■ PASSAGE GIVEN ■
⟨
Deprecation warnings will be around for a whole year, as identified by the
first number in the release name. (the "2014" in "2014.1") I.e. a function
that was deprecated in 2014.n will generally be removed in 2015.n (or perhaps
later). Further, the stability promise applies for any code that's part of a
released version. It doesn't apply to undocumented bits of the API, and it
doesn't apply to unreleased code downloaded from git.
.. _versus-c:
Relation with OpenCL's C Bindings
---------------------------------
We've tried to follow these guidelines when binding the OpenCL's
C interface to Python:
* Remove the ``cl_``, ``CL_`` and ``cl`` prefix from data types, macros and
function names.
* Follow :pep:`8`, i.e.
* Make function names lowercase.
* If a data type or function name is composed of more than one word,
separate the words with a single underscore.
* ``get_info`` functions become attributes.
* Object creation is done by constructors, to the extent possible.
(i.e. minimize use of "factory functions")
* If an operation involves two or more "complex" objects (like e.g. a
kernel enqueue involves a kernel and a queue), refuse the temptation
to guess which one should get a method for the operation.
Instead, simply leave that command to be a function.
.. _interoperability:
Interoperability with other OpenCL software
-------------------------------------------
Just about every object in :mod:`pyopencl` supports the following
interface (here shown as an example for :class:`pyopencl.MemoryObject`,
from which :class:`pyopencl.Buffer` and :class:`pyopencl.Image` inherit):
* :meth:`pyopencl.MemoryObject.from_int_ptr`
* :attr:`pyopencl.MemoryObject.int_ptr`
This allows retrieving the C-level pointer to an OpenCL object as a Python
integer, which may then be passed to other C libraries whose interfaces expose
OpenCL objects. It also allows turning C-level OpenCL objects obtained from
other software to be turned into the corresponding :mod:`pyopencl` objects.
⟩
Dataset excerpt:
⟨
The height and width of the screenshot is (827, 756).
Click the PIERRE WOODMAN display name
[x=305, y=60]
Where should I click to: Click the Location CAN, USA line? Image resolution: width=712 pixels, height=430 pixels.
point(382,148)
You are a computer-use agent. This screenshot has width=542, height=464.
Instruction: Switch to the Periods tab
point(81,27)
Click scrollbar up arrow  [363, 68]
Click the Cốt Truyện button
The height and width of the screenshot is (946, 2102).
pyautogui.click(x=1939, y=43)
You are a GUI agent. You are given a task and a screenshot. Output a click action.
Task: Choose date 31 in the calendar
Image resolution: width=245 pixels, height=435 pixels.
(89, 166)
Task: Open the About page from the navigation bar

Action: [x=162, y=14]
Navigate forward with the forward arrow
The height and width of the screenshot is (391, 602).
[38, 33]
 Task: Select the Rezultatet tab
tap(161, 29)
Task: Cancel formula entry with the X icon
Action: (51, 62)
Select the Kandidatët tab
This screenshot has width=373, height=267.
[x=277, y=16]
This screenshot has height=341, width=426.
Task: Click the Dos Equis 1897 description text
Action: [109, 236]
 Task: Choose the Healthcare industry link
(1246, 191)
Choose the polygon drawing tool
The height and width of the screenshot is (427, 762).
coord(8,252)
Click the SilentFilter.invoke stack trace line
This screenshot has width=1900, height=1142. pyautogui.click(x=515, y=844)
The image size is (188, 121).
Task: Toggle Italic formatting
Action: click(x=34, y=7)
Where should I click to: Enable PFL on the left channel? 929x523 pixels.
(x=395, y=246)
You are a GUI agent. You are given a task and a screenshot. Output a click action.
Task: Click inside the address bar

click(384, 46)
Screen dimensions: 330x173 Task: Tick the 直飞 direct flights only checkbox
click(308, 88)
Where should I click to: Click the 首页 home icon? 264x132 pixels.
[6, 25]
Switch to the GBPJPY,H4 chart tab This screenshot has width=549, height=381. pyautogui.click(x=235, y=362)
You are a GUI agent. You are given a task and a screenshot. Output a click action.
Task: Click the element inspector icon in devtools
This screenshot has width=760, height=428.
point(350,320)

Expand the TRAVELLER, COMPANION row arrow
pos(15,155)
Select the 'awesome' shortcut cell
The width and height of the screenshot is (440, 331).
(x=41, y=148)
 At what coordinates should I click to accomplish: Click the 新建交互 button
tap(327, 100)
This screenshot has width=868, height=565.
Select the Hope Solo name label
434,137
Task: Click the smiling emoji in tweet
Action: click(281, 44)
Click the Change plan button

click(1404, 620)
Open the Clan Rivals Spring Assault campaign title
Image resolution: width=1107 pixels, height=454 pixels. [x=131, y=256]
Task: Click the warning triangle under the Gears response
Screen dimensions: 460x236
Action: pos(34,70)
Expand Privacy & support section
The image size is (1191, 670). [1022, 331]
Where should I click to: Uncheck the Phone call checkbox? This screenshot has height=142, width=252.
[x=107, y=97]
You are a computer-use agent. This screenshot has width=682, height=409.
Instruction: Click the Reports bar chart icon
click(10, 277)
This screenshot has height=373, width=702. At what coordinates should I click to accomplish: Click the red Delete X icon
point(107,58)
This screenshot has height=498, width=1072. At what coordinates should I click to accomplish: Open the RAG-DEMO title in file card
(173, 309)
⟩
■ TASKS TO COMPLETE ■
[1] Answer these questions about the PyOpenCL passage:
(a) How long will deprecation warnings be around?
(b) Which prefixes are removed from data types, macros and function names?
(c) Which two classes inherit from pyopencl.MemoryObject?
[2] Substitute "urge" for "temptation" and write out the part of the PyOpenCL passage that opens with the words containing "(i.e. minimize use" and closes with "be a function.".
[3] List every class that the PyOpenCL passage names.
Answer from the PyOpenCL passage alone.

■ RESULTS FOR THE EXERCISE ■
[1]
(a) A whole year.
(b) cl_, CL_ and cl.
(c) pyopencl.Buffer and pyopencl.Image.

[2]
(i.e. minimize use of "factory functions")
* If an operation involves two or more "complex" objects (like e.g. a
kernel enqueue involves a kernel and a queue), refuse the urge
to guess which one should get a method for the operation.
Instead, simply leave that command to be a function.

[3] pyopencl.MemoryObject, pyopencl.Buffer, pyopencl.Image